Your ultimate guide to Amphora wines (and 4 of the best to buy right this minute)

Think of Amphoras and you’ll probably think about those old pots used in Ancient Greece or Rome overflowing with red wine.

Amphoras are indeed one of the oldest ways of making wine. And thanks to a resurgence of traditional winemaking processes especially in the organic, biodynamic and natural wine movement, they have become incredibly popular as vessels for making or ageing wine among some of the best winemakers in the world.

Here’s how it works - and four of our favourite amphora wines to try.

 

Amphora wines are exactly that - wines made in big clay pots

The wine can be either fermented or aged in pots that vary in size from small 250 to many thousands of litres. Some, like in Georgia, are buried in the ground, others stand to attention above.

The pots are usually conical in shape but nowadays are a little more technical than the amphoras of old, some with lids and some with taps or doors at the bottom for easier cleaning. But aside from that, they look very similar to what you would have found in ancient times.

 

Why clay?

Because it’s one of the best materials for winemaking.

The clay is porous which means the wine can micro-oxygenate, lending more open flavours than if the wine was aged in stainless steel. That could make a white wine more stone-fruit or nut-like. It could make a red more fruity or add flavours such as chocolate or dried fruits.

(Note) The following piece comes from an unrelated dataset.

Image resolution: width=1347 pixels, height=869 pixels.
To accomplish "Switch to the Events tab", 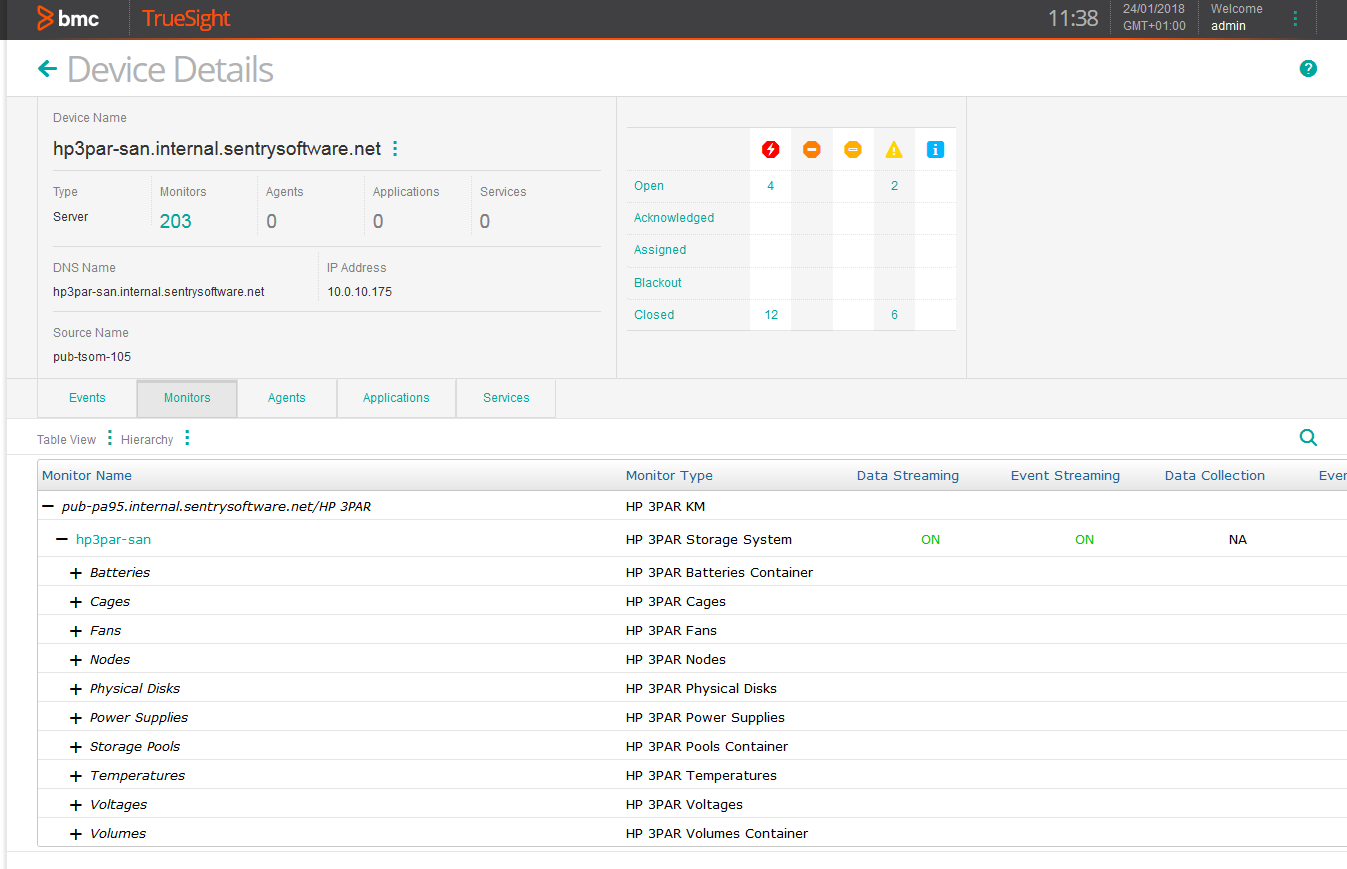I will (x=86, y=397).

Then there’s the shape. The rounded shape keeps wine moving within the amphora which gives natural temperature control. This movement also lends more texture to a wine, or in the case of skin fermented wines, more extraction.

 

Amphora are a link to the past

The best winemakers across the world know how important it is to keep traditions alive in winemaking, and amphoras are a link to that history. They have been used for over 8000 years. They do a great job and lend such interesting flavours to wine, so why stop now?

It seems ancient civilizations were onto something.

 

Four of our favourite amphora wines from around Europe

 

Vino I Bianco Naturale, Sicily, Italy

Ancestrale farm their grapes on a tiny island just off Sicily. Their white wine is made with the local grape variety Malvasia di Lipari. Malvasia is a fantastic grape variety for skin contact wines, which is just as well because this wine has had around 3 months macerating in amphora.

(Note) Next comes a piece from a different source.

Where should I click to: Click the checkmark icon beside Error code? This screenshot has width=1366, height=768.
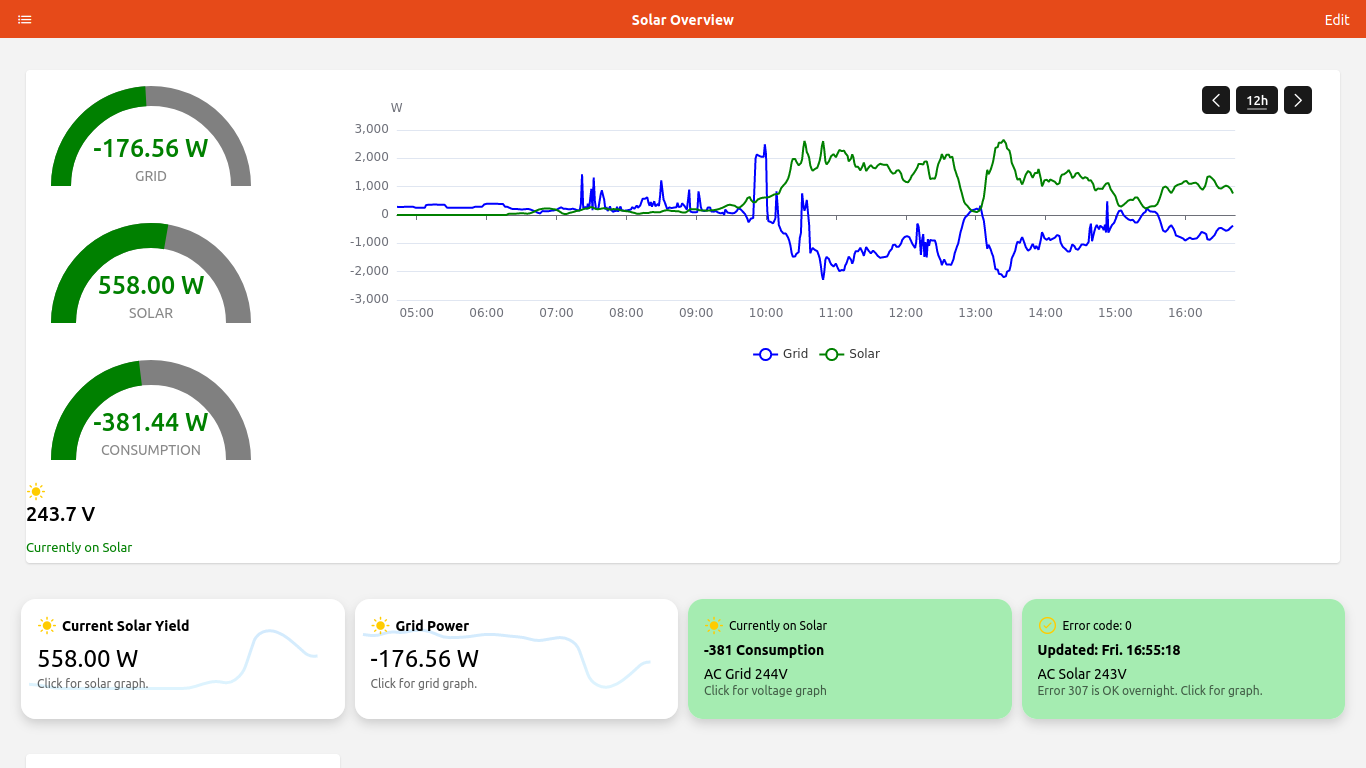1047,626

The result is a deeply hued orange wine with flavours of figs, apricot and jasmine.

 

Cazebonne “Blanc de macération”, Bordeaux, France

Amphora wine in the middle of Bordeaux? Why not!

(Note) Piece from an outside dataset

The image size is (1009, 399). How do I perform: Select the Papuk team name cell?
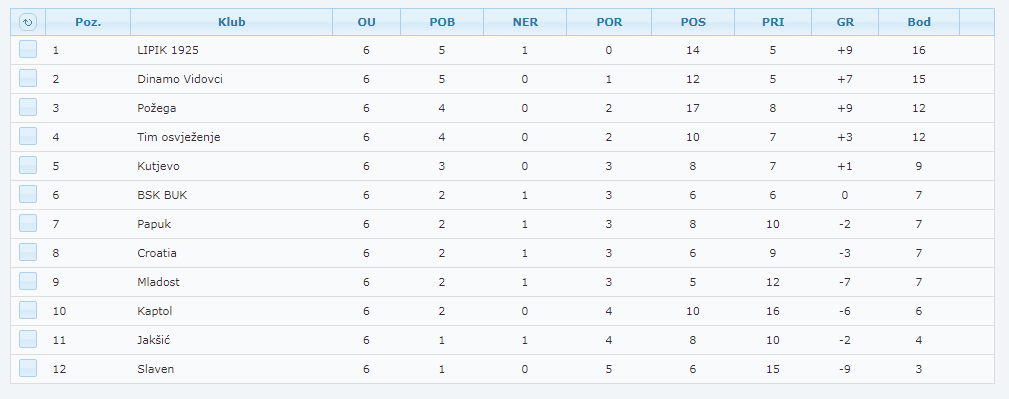154,224
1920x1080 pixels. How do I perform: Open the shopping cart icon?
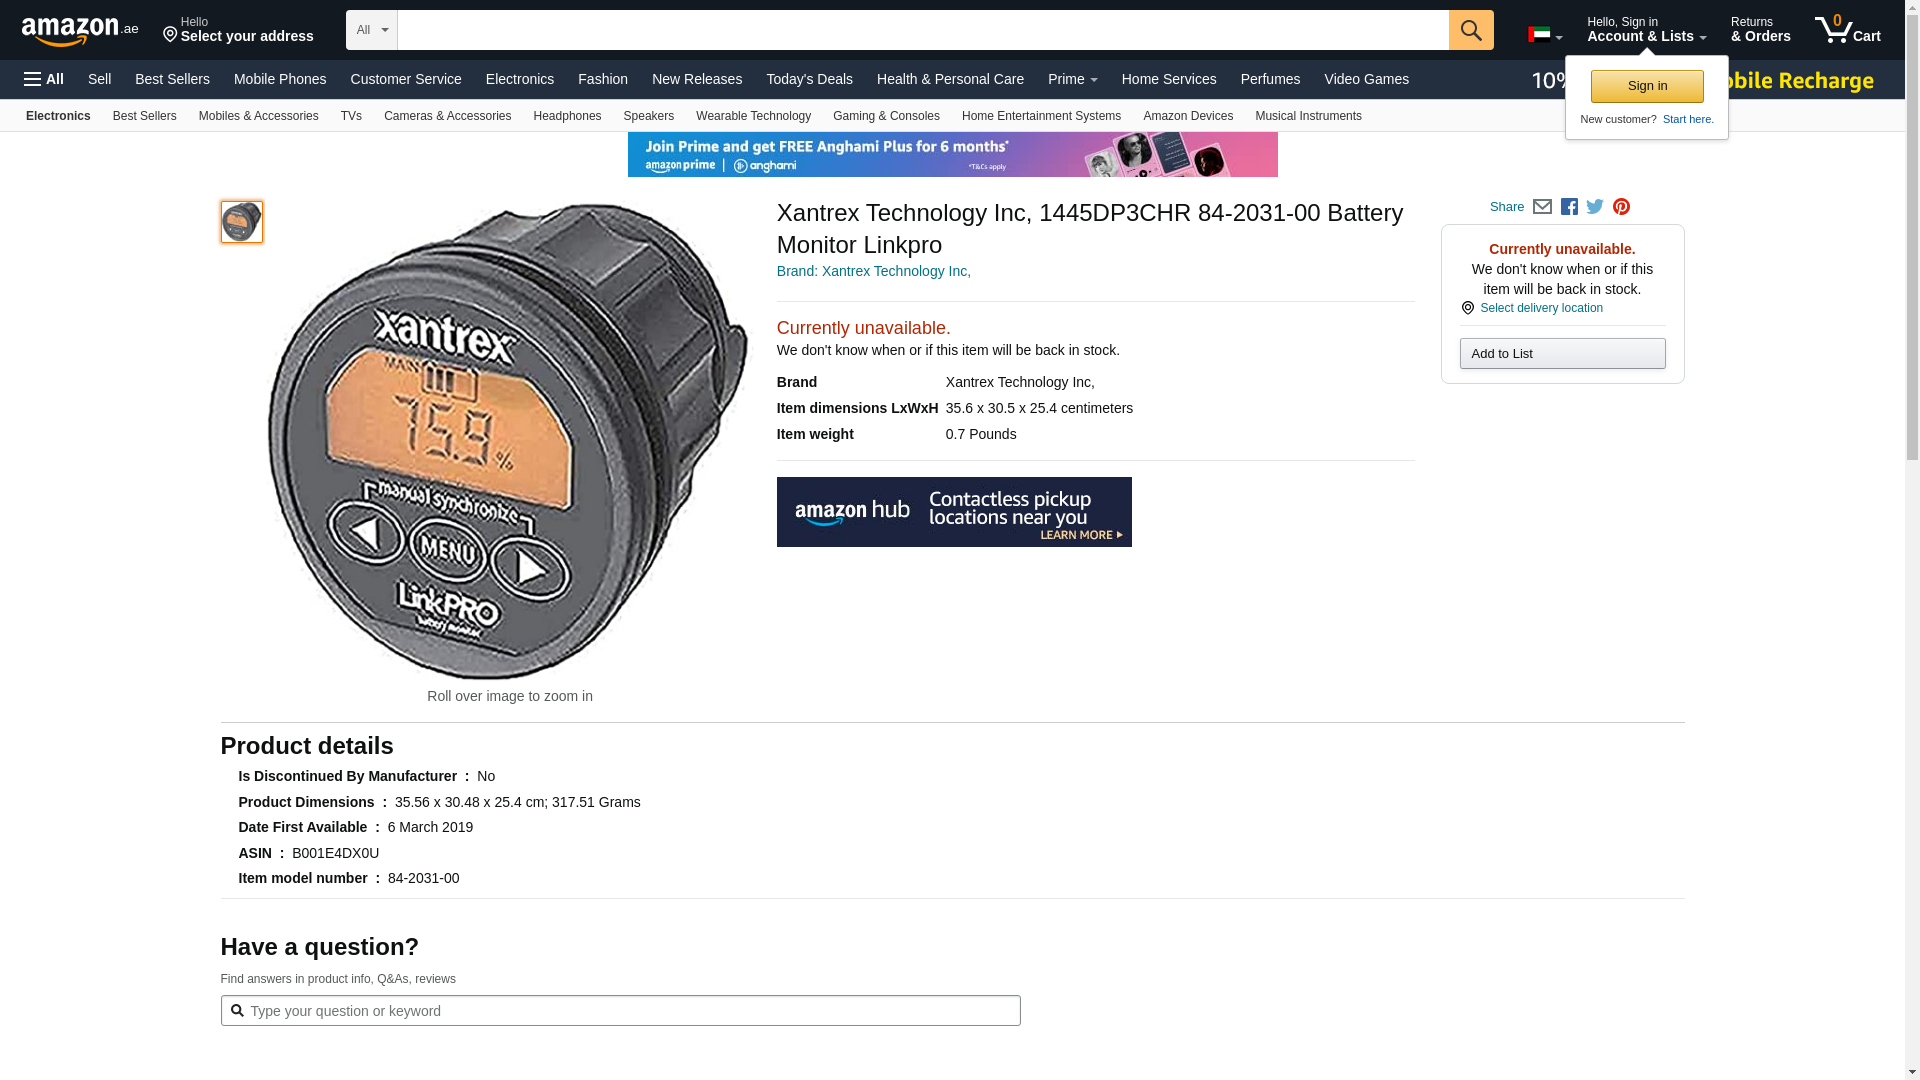(x=1848, y=30)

Innovative, passionate Cazebonne ferments half the grapes for this complex white wine into amphora where they ferment for around 12 days. This lends richness and texture to the finished wine which is filled with flambeed pineapple, roasted peach and orange blossom flavours.

Only a tiny amount of this wine is made each year and we’re delighted to stock them.

 

Cazebonne “Duo de Darche rouge” Bordeaux, France

Time in amphora gives this wine an elegance and brightness that is missing in too many Bordeaux wines. The result is a wine filled with flavours of peonies, fresh red cherries and brambles.

A perfect introduction to red amphora wines.

 

Juan Carlos Sancha “Pena el Gato tinto,” Rioja, Spain

Juan Carlos creates an elegant, pure Rioja wine by ageing his red wines from high altitude vineyards in ‘tinajas’ - the Spanish word for amphoras.

Expect a complex, fruit-driven organic wine filled with fresh red fruit aromas.